Eric Chenaux – Say Laura

ARTIST : Eric Chenaux
TITLE : Say Laura
LABEL : Constellation Records
RELEASE : 2/18/2022
GENRE : folk, experimental, artpop
LOCATION : Condat Sur Ganaveix, France

TRACKLISTING :
1.Hello, How, And Hey
2.Your New Rhythm
3.Say Laura
4.There They Were
5.Hold The Line

(エリック・シェノー)の新譜は、彼の最も無垢で原始的な作品だ。’Say Laura’ は、シェノーが過去10年間を通して明らかにし、楽しんできた、楽器と声の直感に反する相互作用を完璧に体現している。彼の優しく動揺しない並置は、素晴らしく滑らかで魅惑的な歌と、パッとしない、あせった、完全に不安定なギターの他のミュージシャンにはないものである。この5曲のバラードは、シェノーの半即興的でありながら鋭く意図的なソングライティングを、最大限に、明確に、暖かく、冷たく表現したもので、妥協のない、寛大な、超特殊な、緩い、スパルタンかつ豪華な、素朴で華麗な作品です。

しかし、このアルバムには、シェノーが獲得しそうなポップに近い瞬間とメロディーもある。しかし、何よりも ‘Say Laura’ は、他のどのシェノーのアルバムとも違う呼吸をしている。声とギターは、不思議なほどオープンで共生的な音空間の中で、元素のように明瞭に刻まれている。彼のピュアなテナーの歌声は、鮮明な残響のエーテルの中を滑るように響き、彼のフライドギターはめまぐるしく動き、エンジニアのシリル・ハリソンがすべてのジェスチャーと音色を冷静に捉えている。

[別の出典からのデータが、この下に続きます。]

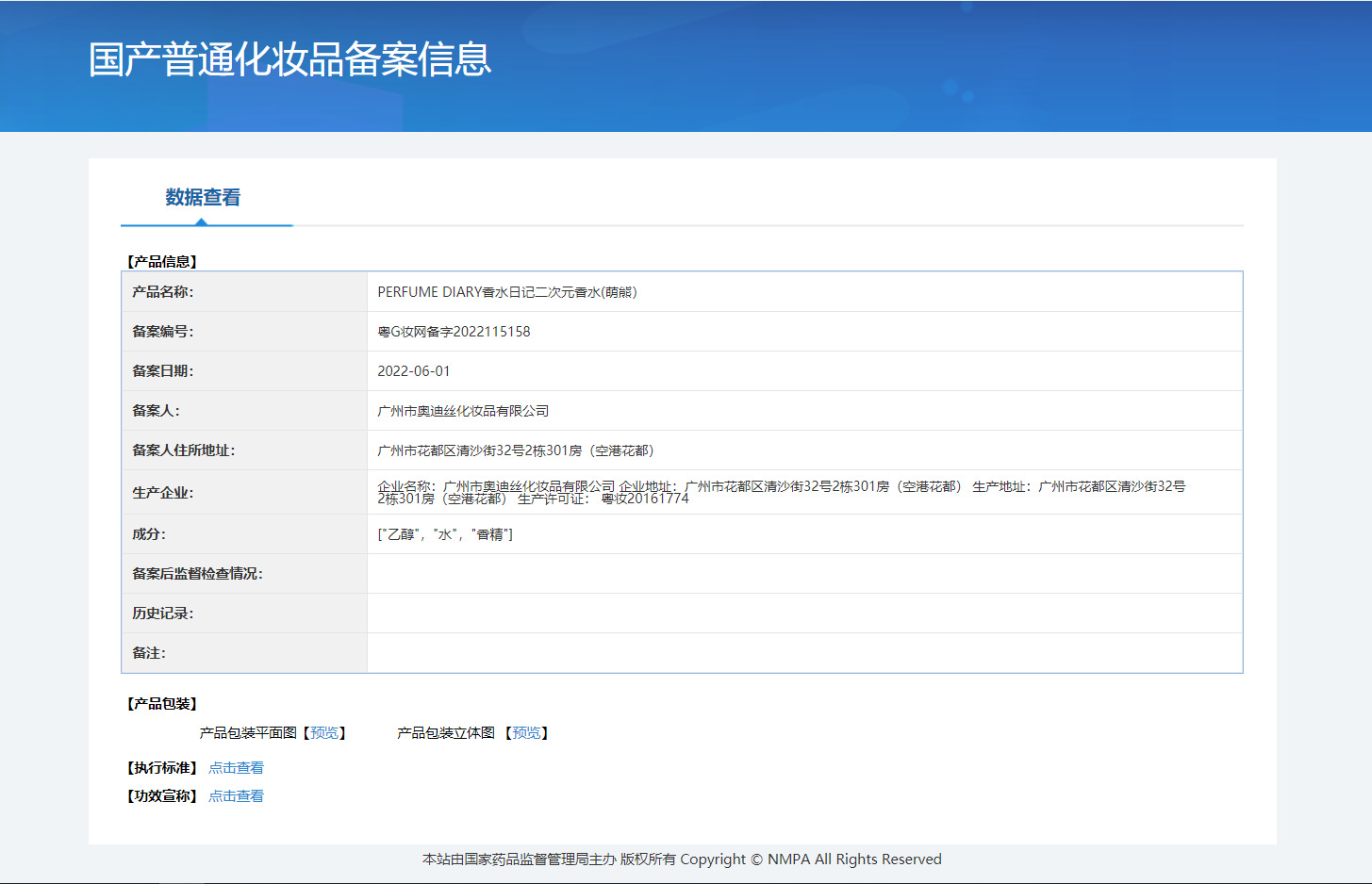Open 点击查看 under 执行标准
This screenshot has height=884, width=1372.
[x=235, y=767]
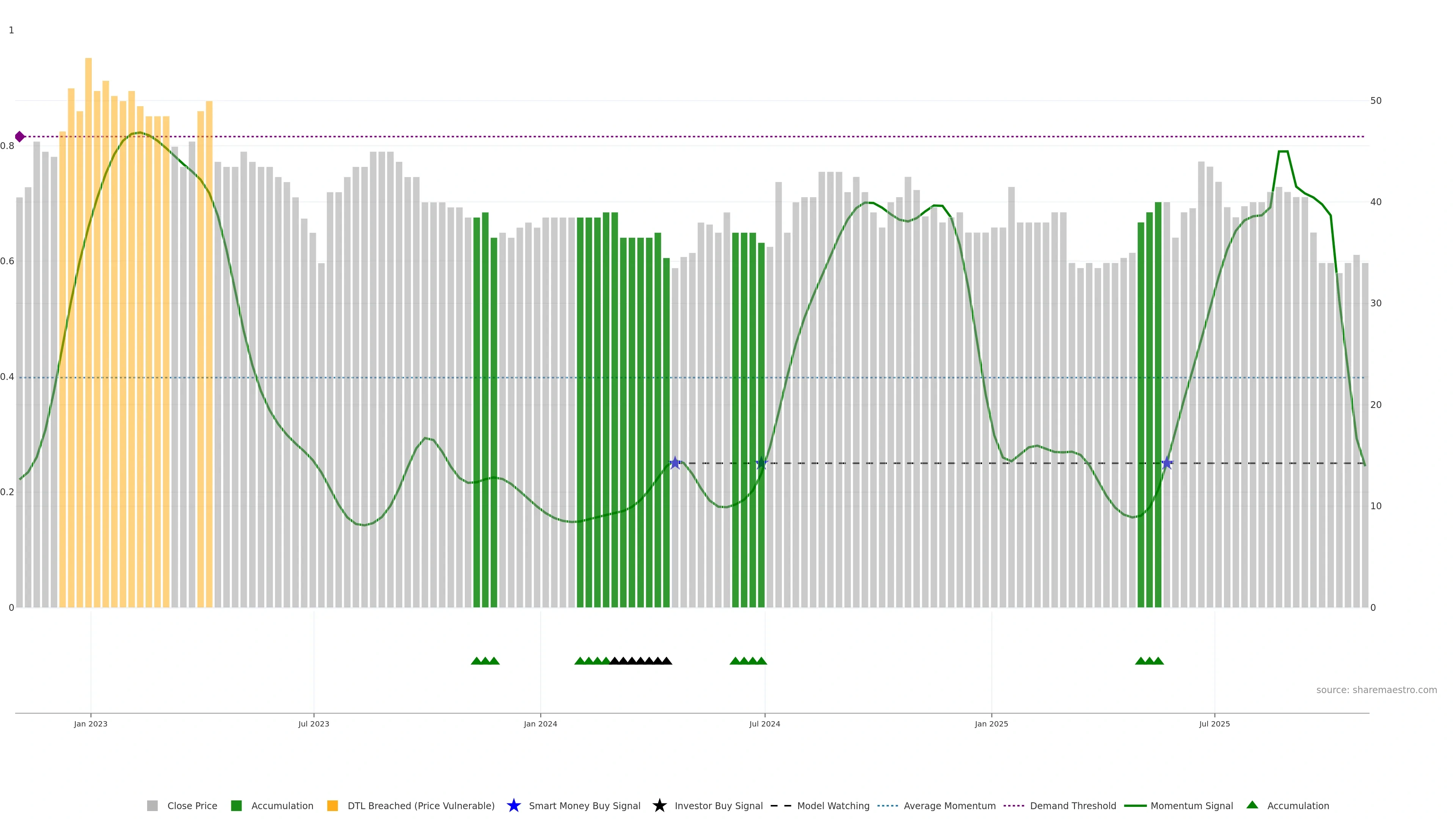Click the blue star in the Smart Money Buy Signal legend
This screenshot has height=819, width=1456.
513,805
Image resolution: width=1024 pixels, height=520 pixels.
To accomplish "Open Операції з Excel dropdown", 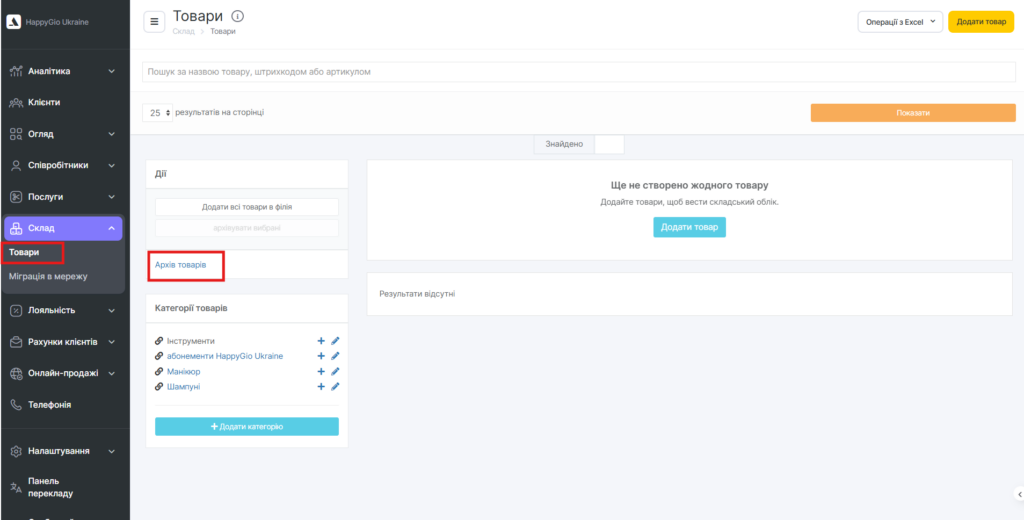I will coord(900,22).
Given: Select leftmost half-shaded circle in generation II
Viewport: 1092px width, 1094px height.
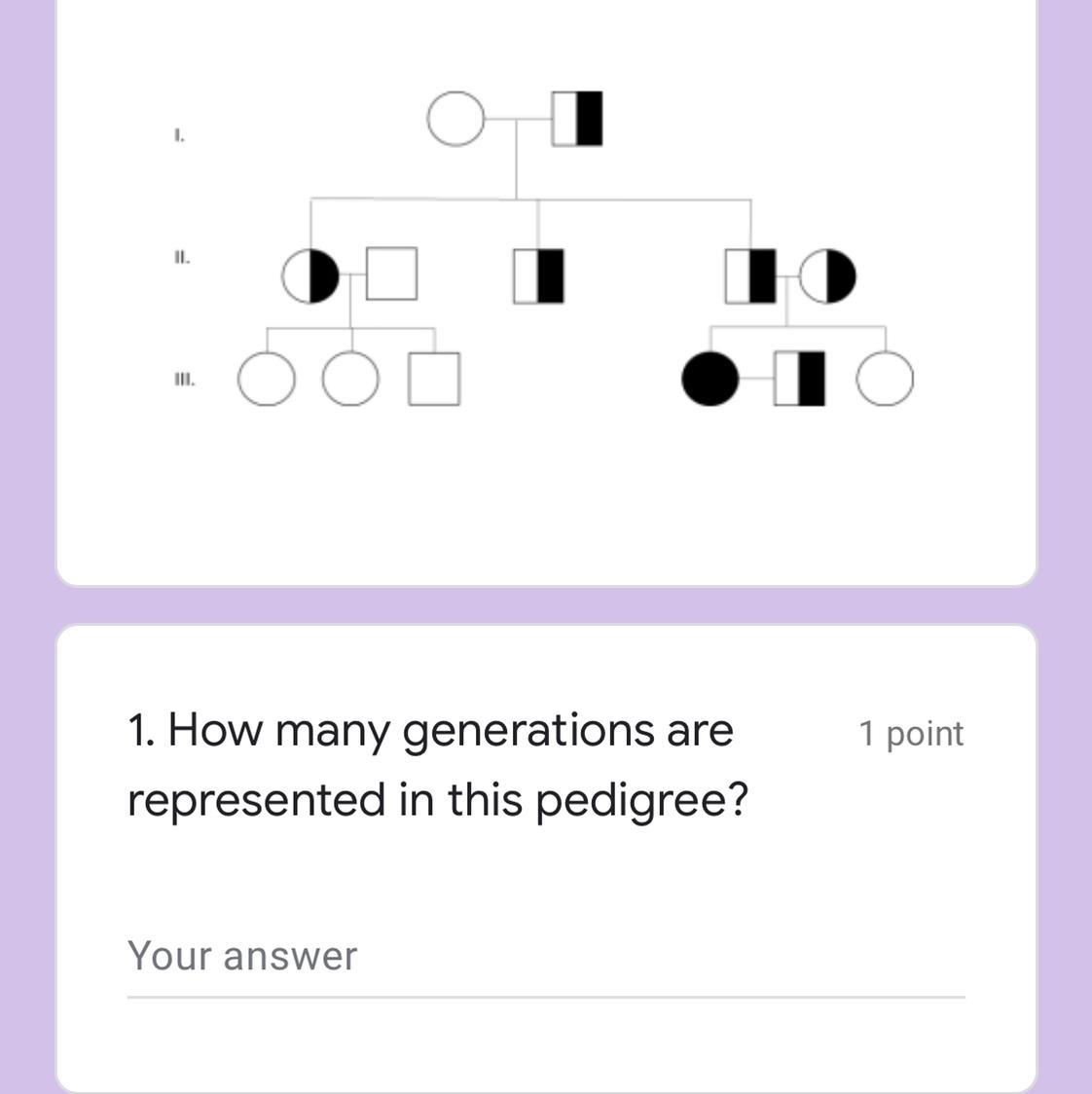Looking at the screenshot, I should pyautogui.click(x=310, y=275).
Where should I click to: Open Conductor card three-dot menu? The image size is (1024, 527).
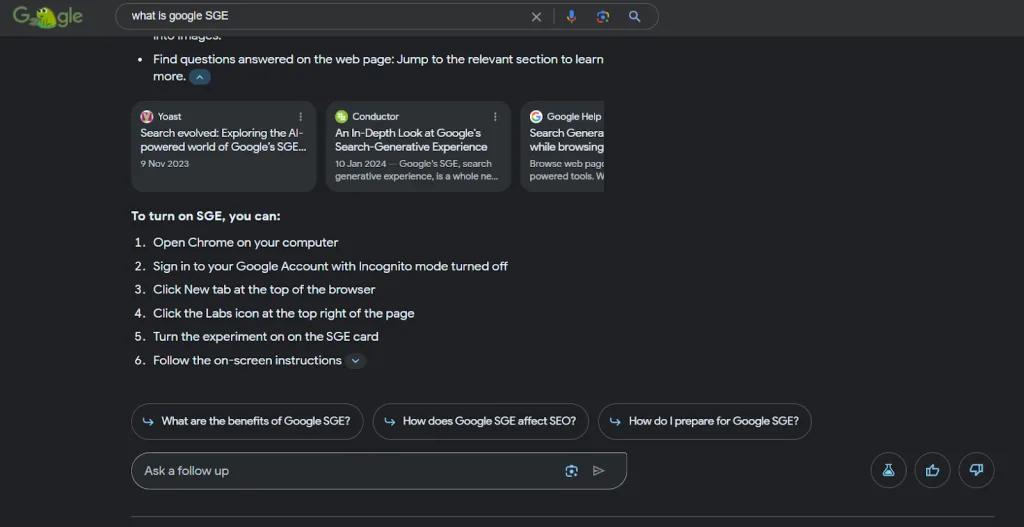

また、シェノーは最もミニマルでコントロールされ、統制のとれたリズムのレコードを作りました。Sun Ra、Jean Lee、Gang Starr、Charlie Parker、Betty Carter、EPMD、Thelonious Monkといった様々なアーティストから影響を受けたという ‘Say Laura’ は、シェノーが以前から使っていた足踏み奏法を発展させ、よりプログラム的なレベルまで高めた。Bossドラムマシンで作ったビートをノイズゲートのトリガーとして使い、スローダウンして彼のギター信号経路に挿入してテンポの良いパルスを作り上げるのだ。

オープニングの “Hello, How?” は、シェノーのヴォーカルがビートを刻むコードの上を華麗に舞い上がるメロディーをなぞり、2分のところでギターとWurlitzer(アルバム唯一のゲストで長年のコラボレーター、Ryan Driverによる)がきらめきとワウのカスケードで登場するまですべてのスペースを占め、曲の後半では、コードを使ったパルスにギターとキーボードがインプロを加えてウネリを上げ、やがてヴォーカルを置いてけぼりにします。アルバムのクローズである “Hold The Line” も同様のモチーフで、ヴォーカルはよりフォークとポップスのテイストを強めていますが、8分間のインストゥルメンタルの壮大なニョロニョロに合わせてラッピングされています。「この曲はシェノーの20年にわたるソングブックの中でも前代未聞に近いもので、歌とソロを同時に演奏しながら、ハイライフを思わせる楽しいボーカルを間髪入れずに繰り返し、彼のトレードマークであるゆったりしたテンポとは逆に、曲を何マイルにもわたって推進させるのです。タイトル曲でリードシングルの “Say Laura” は、このアルバムのスタイル、構成、空間的使命の中心的な蒸留物である:まばらだが豊か、コントロールされているがワイルド、すべての音がその場にあり、すべての場所にある。

2017年にThe Wire誌のカバースターとしてインタビューを受けたシェノーは、「私たちの人生の詳細は、しばしば即興と実験によって生み出され、私の音楽では、即興は私が他の方法ではおそらく聞くことができないであろうそれらの詳細を聞くための方法です」と語っています。’Say Laura’ のディテールは、明晰な鋭さの新たな高みに到達しています。エリック・シェノーはますます良くなっており、’Say Laura’ は彼のベストな状態を捉えている。